Given records.
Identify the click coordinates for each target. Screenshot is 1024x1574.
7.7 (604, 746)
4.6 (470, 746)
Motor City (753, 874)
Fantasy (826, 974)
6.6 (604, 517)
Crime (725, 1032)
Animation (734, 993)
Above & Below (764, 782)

Exercise instructions. Restate the data word for word.

Reply.
Identify the click coordinates for each target. Screenshot is 1024x1574.
7.7 (604, 746)
4.6 (470, 746)
Motor City (753, 874)
Fantasy (826, 974)
6.6 (604, 517)
Crime (725, 1032)
Animation (734, 993)
Above & Below (764, 782)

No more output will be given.